### The exercise
Retype every one of the following lines exactly, with no changes.

————

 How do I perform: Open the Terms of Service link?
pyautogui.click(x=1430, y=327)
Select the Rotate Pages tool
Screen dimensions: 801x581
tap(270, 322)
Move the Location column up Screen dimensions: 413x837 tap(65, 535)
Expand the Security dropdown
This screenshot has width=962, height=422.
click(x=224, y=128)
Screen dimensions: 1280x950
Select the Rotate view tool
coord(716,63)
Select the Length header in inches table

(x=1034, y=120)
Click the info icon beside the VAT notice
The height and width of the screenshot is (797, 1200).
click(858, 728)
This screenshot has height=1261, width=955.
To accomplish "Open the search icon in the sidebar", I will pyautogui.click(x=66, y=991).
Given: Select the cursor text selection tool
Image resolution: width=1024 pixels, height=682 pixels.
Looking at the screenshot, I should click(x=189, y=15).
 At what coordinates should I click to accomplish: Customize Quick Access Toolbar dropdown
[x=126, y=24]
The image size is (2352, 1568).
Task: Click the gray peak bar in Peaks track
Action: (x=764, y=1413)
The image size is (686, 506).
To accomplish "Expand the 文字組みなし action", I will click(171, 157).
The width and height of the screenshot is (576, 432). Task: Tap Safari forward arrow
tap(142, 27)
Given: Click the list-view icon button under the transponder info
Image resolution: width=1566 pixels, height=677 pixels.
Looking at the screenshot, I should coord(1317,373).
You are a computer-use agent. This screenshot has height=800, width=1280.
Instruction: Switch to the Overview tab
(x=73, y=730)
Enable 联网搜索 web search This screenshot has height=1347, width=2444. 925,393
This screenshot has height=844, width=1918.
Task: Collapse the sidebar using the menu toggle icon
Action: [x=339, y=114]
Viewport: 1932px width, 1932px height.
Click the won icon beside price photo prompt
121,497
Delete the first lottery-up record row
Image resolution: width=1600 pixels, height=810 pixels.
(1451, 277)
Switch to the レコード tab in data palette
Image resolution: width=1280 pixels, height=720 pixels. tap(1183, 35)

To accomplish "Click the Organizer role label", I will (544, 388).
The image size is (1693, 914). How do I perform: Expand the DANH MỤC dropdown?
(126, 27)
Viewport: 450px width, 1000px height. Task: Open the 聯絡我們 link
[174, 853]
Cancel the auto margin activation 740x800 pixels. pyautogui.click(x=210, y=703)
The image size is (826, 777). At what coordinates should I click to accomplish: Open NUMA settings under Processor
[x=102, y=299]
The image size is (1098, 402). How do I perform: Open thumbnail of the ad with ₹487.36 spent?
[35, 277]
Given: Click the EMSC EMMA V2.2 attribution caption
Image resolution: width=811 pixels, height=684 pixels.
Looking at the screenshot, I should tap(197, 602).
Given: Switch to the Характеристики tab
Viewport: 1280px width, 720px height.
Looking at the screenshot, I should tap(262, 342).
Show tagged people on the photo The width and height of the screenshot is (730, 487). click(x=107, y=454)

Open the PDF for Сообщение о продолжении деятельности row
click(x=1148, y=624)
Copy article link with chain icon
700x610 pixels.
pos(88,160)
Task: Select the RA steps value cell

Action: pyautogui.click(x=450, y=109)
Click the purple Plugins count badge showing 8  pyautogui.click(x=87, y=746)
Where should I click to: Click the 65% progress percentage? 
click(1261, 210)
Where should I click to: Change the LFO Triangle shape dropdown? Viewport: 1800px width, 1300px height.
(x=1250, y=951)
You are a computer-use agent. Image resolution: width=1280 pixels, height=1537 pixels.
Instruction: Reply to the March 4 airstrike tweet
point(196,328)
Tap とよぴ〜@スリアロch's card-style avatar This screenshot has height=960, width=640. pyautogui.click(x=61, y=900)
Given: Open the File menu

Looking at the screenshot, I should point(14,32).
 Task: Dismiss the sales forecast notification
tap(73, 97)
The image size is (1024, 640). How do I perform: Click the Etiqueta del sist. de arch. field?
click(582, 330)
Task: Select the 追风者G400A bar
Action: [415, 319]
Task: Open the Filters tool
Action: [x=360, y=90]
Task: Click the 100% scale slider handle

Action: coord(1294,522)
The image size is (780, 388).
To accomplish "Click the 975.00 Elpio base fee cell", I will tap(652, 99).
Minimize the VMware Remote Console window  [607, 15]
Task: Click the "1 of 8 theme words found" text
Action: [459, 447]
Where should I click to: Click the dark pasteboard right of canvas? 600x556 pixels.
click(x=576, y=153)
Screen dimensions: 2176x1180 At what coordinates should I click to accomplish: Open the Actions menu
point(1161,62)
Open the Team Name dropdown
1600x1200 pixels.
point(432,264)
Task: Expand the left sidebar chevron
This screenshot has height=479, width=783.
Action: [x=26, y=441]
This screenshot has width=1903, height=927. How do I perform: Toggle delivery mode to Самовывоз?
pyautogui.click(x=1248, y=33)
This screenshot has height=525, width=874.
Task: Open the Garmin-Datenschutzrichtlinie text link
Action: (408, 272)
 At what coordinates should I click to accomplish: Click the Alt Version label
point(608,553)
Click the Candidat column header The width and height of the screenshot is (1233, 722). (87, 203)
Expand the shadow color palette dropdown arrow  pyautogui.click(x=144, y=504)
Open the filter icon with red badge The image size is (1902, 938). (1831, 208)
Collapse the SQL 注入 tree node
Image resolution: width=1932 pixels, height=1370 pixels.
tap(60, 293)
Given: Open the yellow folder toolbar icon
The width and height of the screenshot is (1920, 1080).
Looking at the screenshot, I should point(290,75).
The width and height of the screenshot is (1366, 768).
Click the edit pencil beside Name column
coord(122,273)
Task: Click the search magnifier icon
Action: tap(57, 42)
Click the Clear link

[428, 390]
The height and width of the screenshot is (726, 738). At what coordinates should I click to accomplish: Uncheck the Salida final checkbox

————

### Solution to the problem
 How do I perform: Open the Terms of Service link?
pyautogui.click(x=1430, y=327)
Select the Rotate Pages tool
Screen dimensions: 801x581
tap(270, 322)
Move the Location column up Screen dimensions: 413x837 tap(65, 535)
Expand the Security dropdown
This screenshot has width=962, height=422.
click(x=224, y=128)
Screen dimensions: 1280x950
Select the Rotate view tool
coord(716,63)
Select the Length header in inches table

(x=1034, y=120)
Click the info icon beside the VAT notice
The height and width of the screenshot is (797, 1200).
click(858, 728)
This screenshot has height=1261, width=955.
To accomplish "Open the search icon in the sidebar", I will pyautogui.click(x=66, y=991).
Given: Select the cursor text selection tool
Image resolution: width=1024 pixels, height=682 pixels.
Looking at the screenshot, I should click(x=189, y=15).
 At what coordinates should I click to accomplish: Customize Quick Access Toolbar dropdown
[x=126, y=24]
The image size is (2352, 1568).
Task: Click the gray peak bar in Peaks track
Action: (x=764, y=1413)
The image size is (686, 506).
To accomplish "Expand the 文字組みなし action", I will click(171, 157).
The width and height of the screenshot is (576, 432). Task: Tap Safari forward arrow
tap(142, 27)
Given: Click the list-view icon button under the transponder info
Image resolution: width=1566 pixels, height=677 pixels.
Looking at the screenshot, I should coord(1317,373).
You are a computer-use agent. This screenshot has height=800, width=1280.
Instruction: Switch to the Overview tab
(x=73, y=730)
Enable 联网搜索 web search This screenshot has height=1347, width=2444. 925,393
This screenshot has height=844, width=1918.
Task: Collapse the sidebar using the menu toggle icon
Action: [x=339, y=114]
Viewport: 1932px width, 1932px height.
Click the won icon beside price photo prompt
121,497
Delete the first lottery-up record row
Image resolution: width=1600 pixels, height=810 pixels.
(1451, 277)
Switch to the レコード tab in data palette
Image resolution: width=1280 pixels, height=720 pixels. tap(1183, 35)

To accomplish "Click the Organizer role label", I will (544, 388).
The image size is (1693, 914). How do I perform: Expand the DANH MỤC dropdown?
(126, 27)
Viewport: 450px width, 1000px height. Task: Open the 聯絡我們 link
[174, 853]
Cancel the auto margin activation 740x800 pixels. pyautogui.click(x=210, y=703)
The image size is (826, 777). At what coordinates should I click to accomplish: Open NUMA settings under Processor
[x=102, y=299]
The image size is (1098, 402). How do I perform: Open thumbnail of the ad with ₹487.36 spent?
[35, 277]
Given: Click the EMSC EMMA V2.2 attribution caption
Image resolution: width=811 pixels, height=684 pixels.
Looking at the screenshot, I should tap(197, 602).
Given: Switch to the Характеристики tab
Viewport: 1280px width, 720px height.
Looking at the screenshot, I should tap(262, 342).
Show tagged people on the photo The width and height of the screenshot is (730, 487). click(x=107, y=454)

Open the PDF for Сообщение о продолжении деятельности row
click(x=1148, y=624)
Copy article link with chain icon
700x610 pixels.
pos(88,160)
Task: Select the RA steps value cell

Action: pyautogui.click(x=450, y=109)
Click the purple Plugins count badge showing 8  pyautogui.click(x=87, y=746)
Where should I click to: Click the 65% progress percentage? 
click(1261, 210)
Where should I click to: Change the LFO Triangle shape dropdown? Viewport: 1800px width, 1300px height.
(x=1250, y=951)
You are a computer-use agent. Image resolution: width=1280 pixels, height=1537 pixels.
Instruction: Reply to the March 4 airstrike tweet
point(196,328)
Tap とよぴ〜@スリアロch's card-style avatar This screenshot has height=960, width=640. pyautogui.click(x=61, y=900)
Given: Open the File menu

Looking at the screenshot, I should point(14,32).
 Task: Dismiss the sales forecast notification
tap(73, 97)
The image size is (1024, 640). How do I perform: Click the Etiqueta del sist. de arch. field?
click(582, 330)
Task: Select the 追风者G400A bar
Action: [415, 319]
Task: Open the Filters tool
Action: [x=360, y=90]
Task: Click the 100% scale slider handle

Action: coord(1294,522)
The image size is (780, 388).
To accomplish "Click the 975.00 Elpio base fee cell", I will tap(652, 99).
Minimize the VMware Remote Console window  [607, 15]
Task: Click the "1 of 8 theme words found" text
Action: [459, 447]
Where should I click to: Click the dark pasteboard right of canvas? 600x556 pixels.
click(x=576, y=153)
Screen dimensions: 2176x1180 At what coordinates should I click to accomplish: Open the Actions menu
point(1161,62)
Open the Team Name dropdown
1600x1200 pixels.
point(432,264)
Task: Expand the left sidebar chevron
This screenshot has height=479, width=783.
Action: [x=26, y=441]
This screenshot has width=1903, height=927. How do I perform: Toggle delivery mode to Самовывоз?
pyautogui.click(x=1248, y=33)
This screenshot has height=525, width=874.
Task: Open the Garmin-Datenschutzrichtlinie text link
Action: (408, 272)
 At what coordinates should I click to accomplish: Click the Alt Version label
point(608,553)
Click the Candidat column header The width and height of the screenshot is (1233, 722). (87, 203)
Expand the shadow color palette dropdown arrow  pyautogui.click(x=144, y=504)
Open the filter icon with red badge The image size is (1902, 938). (1831, 208)
Collapse the SQL 注入 tree node
Image resolution: width=1932 pixels, height=1370 pixels.
tap(60, 293)
Given: Open the yellow folder toolbar icon
The width and height of the screenshot is (1920, 1080).
Looking at the screenshot, I should point(290,75).
The width and height of the screenshot is (1366, 768).
Click the edit pencil beside Name column
coord(122,273)
Task: Click the search magnifier icon
Action: tap(57, 42)
Click the Clear link

[428, 390]
The height and width of the screenshot is (726, 738). At what coordinates should I click to accomplish: Uncheck the Salida final checkbox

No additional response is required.